Fixed bridges are typically cemented to the natural teeth next to the space left by the missing tooth. A pontic (false tooth) replaces the lost tooth. Crowns, which are cemented onto the natural teeth, provide support for the bridge.

What materials are used?

Bridges can be constructed from gold alloys, non-precious alloys, porcelain, or a combination of these materials. Porcelain is often bonded to either precious or non-precious metal.

How do I take care of my bridge?

A strict regimen of brushing and flossing will keep the bridge and surrounding teeth clean. This is of critical importance as the bridge relies on the neighboring teeth for support.

Inlays & Onlays

When more than half of the tooth’s biting surface is damaged, a dentist will often use an inlay or onlay.

What are inlays and onlays?

Inlays and onlays can be made of porcelain, gold, or composite resin. These pieces are bonded to the damaged area of the tooth. An inlay, which is similar to a restoration, is used inside the cusp tips of the tooth. An onlay is a more substantial reconstruction, similar to the inlay but extending out over one or more of the cusps of the tooth.

Traditionally, gold has been the material of choice for inlays and onlays. However, porcelain has become increasingly popular due to its strength and color, which can potentially match the natural color of your teeth.

How are inlays and onlays applied?

Inlays and onlays require two appointments to complete the procedure. During the first visit, the filling being replaced or the damaged or decaying area of the tooth is removed, and the tooth is prepared for the inlay or onlay. To ensure proper fit and bite, an impression of the tooth is made by the dentist, and sent to a lab for fabrication. The dentist will then apply a temporary sealant on the tooth and schedule the next appointment.

At the second appointment, the temporary sealant is removed. The dentist will then make sure that the inlay or onlay fits correctly. If the fit is satisfactory, the inlay or onlay will be bonded to the tooth with a strong resin and polished to a smooth finish.

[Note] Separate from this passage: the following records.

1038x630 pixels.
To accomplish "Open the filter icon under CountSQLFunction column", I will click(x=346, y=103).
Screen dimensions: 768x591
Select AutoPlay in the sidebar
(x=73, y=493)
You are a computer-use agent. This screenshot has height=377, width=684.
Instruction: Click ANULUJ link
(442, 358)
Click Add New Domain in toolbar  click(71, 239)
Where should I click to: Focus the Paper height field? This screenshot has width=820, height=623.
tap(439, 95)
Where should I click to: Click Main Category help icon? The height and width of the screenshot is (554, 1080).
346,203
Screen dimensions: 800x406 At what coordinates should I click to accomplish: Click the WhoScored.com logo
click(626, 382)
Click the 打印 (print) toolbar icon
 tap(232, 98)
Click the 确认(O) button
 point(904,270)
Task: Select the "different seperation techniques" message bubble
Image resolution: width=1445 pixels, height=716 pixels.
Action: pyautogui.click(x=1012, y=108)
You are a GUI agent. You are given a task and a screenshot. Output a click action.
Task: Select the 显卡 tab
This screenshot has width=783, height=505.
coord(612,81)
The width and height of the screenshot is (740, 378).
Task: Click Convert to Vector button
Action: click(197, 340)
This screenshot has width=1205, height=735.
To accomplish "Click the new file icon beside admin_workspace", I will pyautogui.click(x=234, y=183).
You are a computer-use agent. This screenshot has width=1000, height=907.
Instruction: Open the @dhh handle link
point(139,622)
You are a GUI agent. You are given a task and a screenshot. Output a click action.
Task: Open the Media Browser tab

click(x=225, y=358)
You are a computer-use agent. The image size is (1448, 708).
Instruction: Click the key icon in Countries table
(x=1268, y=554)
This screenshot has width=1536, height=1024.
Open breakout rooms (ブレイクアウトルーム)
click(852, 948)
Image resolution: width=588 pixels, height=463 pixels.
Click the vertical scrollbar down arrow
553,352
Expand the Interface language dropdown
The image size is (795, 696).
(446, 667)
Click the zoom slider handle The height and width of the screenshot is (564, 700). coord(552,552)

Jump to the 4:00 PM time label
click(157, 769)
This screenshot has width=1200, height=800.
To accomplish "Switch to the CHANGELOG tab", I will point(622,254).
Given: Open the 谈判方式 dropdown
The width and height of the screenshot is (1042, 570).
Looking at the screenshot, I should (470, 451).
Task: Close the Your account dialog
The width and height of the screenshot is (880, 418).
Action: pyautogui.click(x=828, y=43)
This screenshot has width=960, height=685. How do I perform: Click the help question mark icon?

Considerations for inlays and onlays

Traditional restorations can reduce the strength of a natural tooth by up to 50 percent. As an alternative, inlays and onlays, which are bonded directly onto the tooth using special high-strength resins, can actually increase the strength of a tooth by up to 75 percent. As a result, they can last from 10 to 30 years. In some cases, where the damage to the tooth is not extensive enough to merit an entire crown, onlays can provide a very good alternative.

Veneers

What are porcelain veneers?

Porcelain veneers are thin shells of ceramic that bond directly to the front surfaces of the teeth. They are an ideal choice for improving your smile and have become increasingly popular due to their simplicity and versatility.

Placing custom veneers requires a high degree of technical skill as well as attention to cosmetic detail. We place veneers routinely, and design each case individually to match and enhance the characteristics of each patient’s smile.

Will they look like normal teeth?

When bonded to the teeth, the ultra-thin porcelain veneers are virtually undetectable and highly resistant to coffee, tea, or even cigarette stains. For strength and appearance, their resemblance to healthy, white tooth enamel is unsurpassed by other restorative options.

How durable are porcelain veneers?

With proper care, porcelain veneers will brighten your smile for well over a decade.

The dentist will ensure that your veneers are crafted from the highest quality porcelains and are bonded with the most advanced and proven materials available.

Refraining from using your veneers as tools to open and cut things will prolong their life, and if accidental breakage or damage occurs, it is usually possible to replace only the veneer involved.